Eles choram diante das câmeras, não se aguentam, homens e mulheres, profissionais gabaritados ou “focas”, iniciantes, como vimos tantas vezes essa semana em mais essa tragédia pavorosa na serra fluminense. Não conseguem se conter, nem poderiam. Estão ali, com os pés afundados na lama, muitas vezes sem dormir, sem comer, e muito menos ganhar bem para isso. Acompanham as equipes de resgate, consolam familiares, veem corpos sendo retirados de escombros. Crianças mortas, perdidas, órfãos. Destroços. Nunca mais vão esquecer essas cenas, acredite. São imagens e histórias que nos marcam para sempre.
Poderiam também ser as suas próprias histórias. Conheceram algumas das vítimas.
Não são só essas grandes tragédias que fazem parte do dia a dia dos repórteres. Ainda na última semana, dia 16, foi comemorado o Dia do Repórter, entre tantos dias que se comemora a imprensa, dia disso, dia daquilo, mas pouco se valoriza de verdade.
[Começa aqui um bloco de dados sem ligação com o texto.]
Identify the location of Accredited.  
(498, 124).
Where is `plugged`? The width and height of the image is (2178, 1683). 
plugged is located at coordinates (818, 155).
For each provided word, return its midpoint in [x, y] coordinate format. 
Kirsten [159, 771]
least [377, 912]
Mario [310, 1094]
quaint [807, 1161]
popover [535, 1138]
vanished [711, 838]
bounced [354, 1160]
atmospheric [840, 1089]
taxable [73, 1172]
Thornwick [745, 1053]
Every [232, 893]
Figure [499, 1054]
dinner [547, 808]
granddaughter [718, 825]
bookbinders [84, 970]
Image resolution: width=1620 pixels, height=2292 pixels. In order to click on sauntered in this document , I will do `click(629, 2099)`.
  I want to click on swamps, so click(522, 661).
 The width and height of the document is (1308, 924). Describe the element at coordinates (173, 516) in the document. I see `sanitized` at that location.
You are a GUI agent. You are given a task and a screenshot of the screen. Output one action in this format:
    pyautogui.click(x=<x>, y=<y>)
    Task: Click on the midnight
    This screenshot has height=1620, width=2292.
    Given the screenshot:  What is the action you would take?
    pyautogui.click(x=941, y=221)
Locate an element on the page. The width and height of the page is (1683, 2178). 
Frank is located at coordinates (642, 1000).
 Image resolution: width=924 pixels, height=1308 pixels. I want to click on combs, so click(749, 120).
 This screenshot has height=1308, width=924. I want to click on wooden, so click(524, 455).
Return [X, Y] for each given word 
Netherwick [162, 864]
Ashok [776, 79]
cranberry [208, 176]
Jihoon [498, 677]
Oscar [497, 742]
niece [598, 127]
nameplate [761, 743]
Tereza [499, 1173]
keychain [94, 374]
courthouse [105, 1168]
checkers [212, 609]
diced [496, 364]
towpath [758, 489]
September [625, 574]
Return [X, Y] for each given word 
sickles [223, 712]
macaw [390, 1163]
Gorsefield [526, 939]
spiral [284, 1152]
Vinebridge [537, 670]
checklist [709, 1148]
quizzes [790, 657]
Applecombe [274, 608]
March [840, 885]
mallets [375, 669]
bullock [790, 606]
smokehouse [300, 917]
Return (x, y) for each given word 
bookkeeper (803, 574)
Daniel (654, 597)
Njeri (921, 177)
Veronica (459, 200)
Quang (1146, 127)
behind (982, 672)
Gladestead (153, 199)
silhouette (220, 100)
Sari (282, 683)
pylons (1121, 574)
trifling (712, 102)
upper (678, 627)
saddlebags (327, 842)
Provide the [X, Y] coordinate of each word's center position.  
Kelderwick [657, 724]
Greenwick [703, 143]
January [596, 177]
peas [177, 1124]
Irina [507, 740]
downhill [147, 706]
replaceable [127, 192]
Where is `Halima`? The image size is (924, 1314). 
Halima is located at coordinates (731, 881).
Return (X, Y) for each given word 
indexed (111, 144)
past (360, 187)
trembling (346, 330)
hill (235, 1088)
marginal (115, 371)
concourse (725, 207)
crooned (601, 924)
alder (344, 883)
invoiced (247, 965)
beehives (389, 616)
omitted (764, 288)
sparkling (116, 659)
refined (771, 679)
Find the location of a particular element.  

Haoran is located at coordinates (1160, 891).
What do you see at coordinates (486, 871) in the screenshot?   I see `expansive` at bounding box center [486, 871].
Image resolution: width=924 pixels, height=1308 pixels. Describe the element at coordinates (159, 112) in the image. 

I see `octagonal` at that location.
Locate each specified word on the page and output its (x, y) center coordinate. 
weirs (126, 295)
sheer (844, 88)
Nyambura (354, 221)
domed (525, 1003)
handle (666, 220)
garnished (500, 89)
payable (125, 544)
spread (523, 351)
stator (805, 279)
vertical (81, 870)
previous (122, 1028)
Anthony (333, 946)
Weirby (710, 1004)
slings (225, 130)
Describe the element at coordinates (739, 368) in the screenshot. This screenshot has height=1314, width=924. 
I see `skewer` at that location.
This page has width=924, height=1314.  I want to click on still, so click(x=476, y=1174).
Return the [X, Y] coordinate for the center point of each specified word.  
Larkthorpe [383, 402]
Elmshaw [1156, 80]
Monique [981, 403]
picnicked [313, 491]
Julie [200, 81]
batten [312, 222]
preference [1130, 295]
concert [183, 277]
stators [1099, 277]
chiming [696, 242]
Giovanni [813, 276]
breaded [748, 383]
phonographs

Nas ruas são profissionais que sofrem — e têm sofrido ainda mais ultimamente e com o incentivo do atual desgoverno — ataques de todos os tipos.
Vimos repórteres em portas de hospitais e UTIs, muitas vezes eles próprios com seus familiares doentes ou internados. Ou mortos — Marli Gonçalves
Volto ao esse tema porque tenho dois amigos internados em UTIs em Brasília exemplo disso, e do que viver essa nossa profissão pode causar na saúde. Dois dos maiores repórteres fotográficos de nosso tempo, Orlando Brito e Dida Sampaio, estão lutando por suas vidas. Brito, com graves problemas gastrointestinais; Dida teve um AVC. Autores de imagens que marcarão para sempre nossa história, quem os acompanha sabe o que passam na cobertura política, enfrentando agressões inclusive físicas de malucos de verde e amarelo, que deveriam estar sim em cercadinhos, onde se aglomeram para glorificar o tal mito inexistente, mas as grades deveriam estar bem fechadas, com cadeados, para que nós, a sociedade, pudéssemos estar protegidos de suas sandices.
Nos últimos dois anos de pandemia, vimos repórteres em portas de hospitais e UTIs, muitas vezes eles próprios com seus familiares doentes ou internados. Ou mortos. Temos sabido de muitos afastamentos do trabalho, por estresse ou pelo seu acúmulo máximo, a Síndrome de Burnout, a exaustão extrema. Não sabemos se eles têm tido acolhimento de suas empresas. Sabe-se sim, diariamente, mas é do passaralho voando nas redações, com demissões de alguns dos melhores; alguns por estarem sendo considerados “velhos”, e que levam com eles a experiência histórica do que já presenciaram em suas vidas.
Jamais esqueci trabalhando em grandes veículos os diversos momentos da vida de repórter em situações de grande pressão — Marli Gonçalves
Comecei muito cedo na profissão, onde já somo 45 anos como jornalista. Há alguns anos afastada desse afã do dia a dia, com o trabalho voltado para o site e em comunicação e consultoria empresarial, jamais esqueci trabalhando em grandes veículos os diversos momentos da vida de repórter em situações de grande pressão, como rebeliões em presídios, acidentes, crimes violentos, protestos, mortes de personalidades, embates políticos ainda na ditadura. Sobrevivi a chefes sentados confortavelmente em suas cadeiras. Sobrevivi ao preconceito contra mulheres nesse trabalho — vocês nem imaginam a dimensão! Fui moldada nessa batalha.
E ainda sinto na pele como se estivesse em cada situação dessas enfrentada pelos colegas no front.
Sinto-me no dever de honrá-los e defendê-los. De aplaudir e torcer para que sejam fortes. E rezar para que se recuperem de tudo isso que nos mata internamente, nos deixa doentes. Do corpo e da cabeça.
Respeitem a imprensa. E as equipes de reportagem nas ruas.